EU officials and representatives are usually pictured as technocratic and rational individuals. There is a general expectation that emotions – which are traditionally viewed as standing in opposition to rationality and objectivity – will have little impact on their decision-making process. Indeed, when emotions appear in discursive practices and deliberation, there is often significant pressure to put them to one side.
Yet, recent research I have conducted on the role of emotions in the European Parliament and the reform of the Dublin System shows that emotions play a central role in policymaking: they affect perceptions and shape subjectivity, which also has consequences for action. This raises the question of how we can better understand the impact that emotions have on policy outcomes.
Emotions in policymaking
Emotions are fascinating as a scientific concept because they bind together the activation of key body systems and socially constructed values and rules. Emotions can be studied both as neural impulses that move an organism to action (as a survival mechanism) and as social constructions that are learned through socialisation processes.

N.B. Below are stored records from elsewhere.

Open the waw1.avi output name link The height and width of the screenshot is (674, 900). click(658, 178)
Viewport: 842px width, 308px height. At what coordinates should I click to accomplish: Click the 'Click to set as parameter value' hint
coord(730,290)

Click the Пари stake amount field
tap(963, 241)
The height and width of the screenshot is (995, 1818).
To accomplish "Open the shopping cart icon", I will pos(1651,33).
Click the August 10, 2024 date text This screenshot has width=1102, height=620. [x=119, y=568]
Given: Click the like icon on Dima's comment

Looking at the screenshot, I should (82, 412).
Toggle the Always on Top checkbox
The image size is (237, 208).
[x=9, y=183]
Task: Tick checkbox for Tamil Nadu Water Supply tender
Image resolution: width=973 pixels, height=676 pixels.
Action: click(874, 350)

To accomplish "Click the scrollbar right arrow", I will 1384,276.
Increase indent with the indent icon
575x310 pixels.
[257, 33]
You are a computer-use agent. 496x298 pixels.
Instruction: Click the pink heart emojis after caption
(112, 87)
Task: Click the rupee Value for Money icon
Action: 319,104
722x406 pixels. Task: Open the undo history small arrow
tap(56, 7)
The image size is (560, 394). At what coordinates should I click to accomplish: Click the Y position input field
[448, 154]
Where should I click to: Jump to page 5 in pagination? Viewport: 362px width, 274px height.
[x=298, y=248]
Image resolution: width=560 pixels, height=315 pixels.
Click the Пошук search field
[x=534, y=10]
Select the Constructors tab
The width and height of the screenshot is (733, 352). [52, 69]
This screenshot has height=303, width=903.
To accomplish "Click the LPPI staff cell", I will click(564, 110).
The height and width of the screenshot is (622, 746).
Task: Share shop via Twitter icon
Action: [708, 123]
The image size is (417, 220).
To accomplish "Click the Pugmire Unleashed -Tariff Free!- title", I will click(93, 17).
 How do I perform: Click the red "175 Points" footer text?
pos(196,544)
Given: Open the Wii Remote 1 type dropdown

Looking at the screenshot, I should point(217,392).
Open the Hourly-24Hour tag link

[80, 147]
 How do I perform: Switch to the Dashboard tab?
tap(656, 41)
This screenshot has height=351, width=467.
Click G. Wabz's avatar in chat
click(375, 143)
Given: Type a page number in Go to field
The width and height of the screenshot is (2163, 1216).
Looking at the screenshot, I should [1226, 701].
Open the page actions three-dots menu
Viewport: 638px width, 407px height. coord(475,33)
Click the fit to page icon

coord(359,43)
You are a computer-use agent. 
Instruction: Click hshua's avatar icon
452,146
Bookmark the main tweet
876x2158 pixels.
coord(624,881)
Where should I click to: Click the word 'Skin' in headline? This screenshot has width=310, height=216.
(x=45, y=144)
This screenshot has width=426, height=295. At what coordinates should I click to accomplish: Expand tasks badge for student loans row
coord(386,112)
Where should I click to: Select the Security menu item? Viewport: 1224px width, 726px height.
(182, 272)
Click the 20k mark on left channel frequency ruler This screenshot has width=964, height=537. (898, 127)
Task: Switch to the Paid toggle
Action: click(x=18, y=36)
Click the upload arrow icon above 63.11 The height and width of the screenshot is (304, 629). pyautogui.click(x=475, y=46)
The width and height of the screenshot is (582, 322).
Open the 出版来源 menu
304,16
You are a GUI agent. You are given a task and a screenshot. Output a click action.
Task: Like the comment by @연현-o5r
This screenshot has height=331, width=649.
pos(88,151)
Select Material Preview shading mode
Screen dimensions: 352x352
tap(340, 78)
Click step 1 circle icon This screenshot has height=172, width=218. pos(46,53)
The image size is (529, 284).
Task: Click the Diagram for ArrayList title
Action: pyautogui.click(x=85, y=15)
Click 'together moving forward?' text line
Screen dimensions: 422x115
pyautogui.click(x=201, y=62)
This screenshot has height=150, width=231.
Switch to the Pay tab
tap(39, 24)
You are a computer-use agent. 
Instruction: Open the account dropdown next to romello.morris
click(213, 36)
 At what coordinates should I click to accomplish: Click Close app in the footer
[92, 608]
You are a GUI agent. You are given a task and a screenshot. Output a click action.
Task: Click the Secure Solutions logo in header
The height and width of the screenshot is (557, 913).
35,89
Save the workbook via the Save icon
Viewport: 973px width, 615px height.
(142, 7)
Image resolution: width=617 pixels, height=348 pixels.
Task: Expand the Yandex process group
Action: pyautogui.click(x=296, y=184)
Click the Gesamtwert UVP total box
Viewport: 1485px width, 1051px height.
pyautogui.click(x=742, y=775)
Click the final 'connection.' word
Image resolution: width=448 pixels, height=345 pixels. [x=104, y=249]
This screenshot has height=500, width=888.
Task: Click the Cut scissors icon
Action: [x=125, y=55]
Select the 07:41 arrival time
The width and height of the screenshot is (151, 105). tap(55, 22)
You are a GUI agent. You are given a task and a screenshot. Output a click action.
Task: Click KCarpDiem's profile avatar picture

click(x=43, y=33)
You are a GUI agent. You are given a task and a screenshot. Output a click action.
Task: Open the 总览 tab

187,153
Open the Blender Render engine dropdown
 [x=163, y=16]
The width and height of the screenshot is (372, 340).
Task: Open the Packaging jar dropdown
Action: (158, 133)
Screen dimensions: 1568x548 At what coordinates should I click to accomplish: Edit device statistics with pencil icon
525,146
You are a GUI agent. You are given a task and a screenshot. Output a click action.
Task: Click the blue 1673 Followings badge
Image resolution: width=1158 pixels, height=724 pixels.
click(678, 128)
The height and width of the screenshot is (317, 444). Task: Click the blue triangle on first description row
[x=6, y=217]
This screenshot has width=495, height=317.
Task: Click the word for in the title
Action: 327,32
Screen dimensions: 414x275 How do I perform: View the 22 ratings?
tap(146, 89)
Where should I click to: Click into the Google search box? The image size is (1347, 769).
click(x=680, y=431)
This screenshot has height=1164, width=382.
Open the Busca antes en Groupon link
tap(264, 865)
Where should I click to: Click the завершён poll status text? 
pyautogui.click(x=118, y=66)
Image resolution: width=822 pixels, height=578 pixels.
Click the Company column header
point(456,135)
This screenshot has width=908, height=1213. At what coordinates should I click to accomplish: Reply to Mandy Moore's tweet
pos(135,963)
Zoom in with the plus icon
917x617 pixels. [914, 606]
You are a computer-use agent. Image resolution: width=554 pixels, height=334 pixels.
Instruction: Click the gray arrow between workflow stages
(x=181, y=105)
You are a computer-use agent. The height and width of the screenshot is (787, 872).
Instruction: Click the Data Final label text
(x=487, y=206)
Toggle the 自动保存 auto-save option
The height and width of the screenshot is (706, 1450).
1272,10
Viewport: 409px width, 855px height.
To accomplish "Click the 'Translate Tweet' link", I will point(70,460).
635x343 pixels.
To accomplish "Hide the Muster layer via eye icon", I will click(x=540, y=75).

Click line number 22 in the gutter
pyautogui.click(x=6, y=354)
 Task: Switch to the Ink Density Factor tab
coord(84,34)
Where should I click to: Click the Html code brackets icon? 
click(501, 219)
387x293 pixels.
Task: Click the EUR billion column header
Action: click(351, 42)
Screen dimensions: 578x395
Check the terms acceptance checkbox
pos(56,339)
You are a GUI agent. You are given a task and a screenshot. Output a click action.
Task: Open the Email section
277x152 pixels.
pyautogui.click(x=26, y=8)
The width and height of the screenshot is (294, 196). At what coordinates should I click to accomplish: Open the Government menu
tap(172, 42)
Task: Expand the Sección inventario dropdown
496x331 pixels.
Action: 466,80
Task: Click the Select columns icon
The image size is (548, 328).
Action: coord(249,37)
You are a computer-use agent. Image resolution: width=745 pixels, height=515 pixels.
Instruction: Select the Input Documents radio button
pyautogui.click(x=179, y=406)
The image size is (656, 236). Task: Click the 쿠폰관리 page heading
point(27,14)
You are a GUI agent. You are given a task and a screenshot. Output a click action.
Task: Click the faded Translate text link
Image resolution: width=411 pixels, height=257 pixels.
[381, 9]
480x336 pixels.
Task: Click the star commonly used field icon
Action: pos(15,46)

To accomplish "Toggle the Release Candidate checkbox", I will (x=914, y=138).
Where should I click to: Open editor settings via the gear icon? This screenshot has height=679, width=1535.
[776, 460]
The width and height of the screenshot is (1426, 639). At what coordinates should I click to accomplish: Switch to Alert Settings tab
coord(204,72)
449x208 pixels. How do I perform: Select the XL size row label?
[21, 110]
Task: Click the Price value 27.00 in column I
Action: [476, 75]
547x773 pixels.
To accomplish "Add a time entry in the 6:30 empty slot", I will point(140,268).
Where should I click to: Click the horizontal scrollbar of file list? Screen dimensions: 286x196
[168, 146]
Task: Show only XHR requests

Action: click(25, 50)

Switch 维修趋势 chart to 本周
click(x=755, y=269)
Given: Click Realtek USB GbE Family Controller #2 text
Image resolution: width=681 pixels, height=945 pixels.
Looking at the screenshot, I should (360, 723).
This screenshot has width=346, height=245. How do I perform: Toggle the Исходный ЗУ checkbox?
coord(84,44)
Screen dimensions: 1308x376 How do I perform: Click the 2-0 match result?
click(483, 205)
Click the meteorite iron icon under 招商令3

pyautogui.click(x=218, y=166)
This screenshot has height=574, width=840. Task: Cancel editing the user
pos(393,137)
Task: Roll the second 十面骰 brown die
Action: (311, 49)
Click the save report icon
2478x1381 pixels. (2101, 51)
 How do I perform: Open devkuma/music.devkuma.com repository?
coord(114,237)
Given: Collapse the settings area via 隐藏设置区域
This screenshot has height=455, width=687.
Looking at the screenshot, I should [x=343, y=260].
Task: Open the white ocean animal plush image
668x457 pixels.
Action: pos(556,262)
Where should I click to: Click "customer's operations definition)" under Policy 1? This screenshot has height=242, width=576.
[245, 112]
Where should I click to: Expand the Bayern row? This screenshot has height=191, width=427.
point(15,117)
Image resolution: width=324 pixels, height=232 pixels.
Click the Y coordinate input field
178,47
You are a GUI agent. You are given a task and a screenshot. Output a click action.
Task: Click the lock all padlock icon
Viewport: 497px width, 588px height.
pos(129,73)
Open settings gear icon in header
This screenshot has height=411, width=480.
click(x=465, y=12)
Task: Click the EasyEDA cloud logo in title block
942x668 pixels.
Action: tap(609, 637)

Perception based on emotions should not be seen as standing in opposition to rational or reasoned perception. It is now widely acknowledged that emotional processing is part of cognition itself and that so-called ‘rational processing’ is inseparable from ‘emotional processing’. Emotions therefore play a role in giving rise to thoughts and supporting values and beliefs. This means they have a programmatic or constitutive function that is key in policymaking. Scholars have shown that emotions become institutionalised in politics and that they bring with them specific constitutional solutions. In this constitutive role, emotions cannot be judged as intrinsically good or bad, and they certainly cannot be excluded from the policy process.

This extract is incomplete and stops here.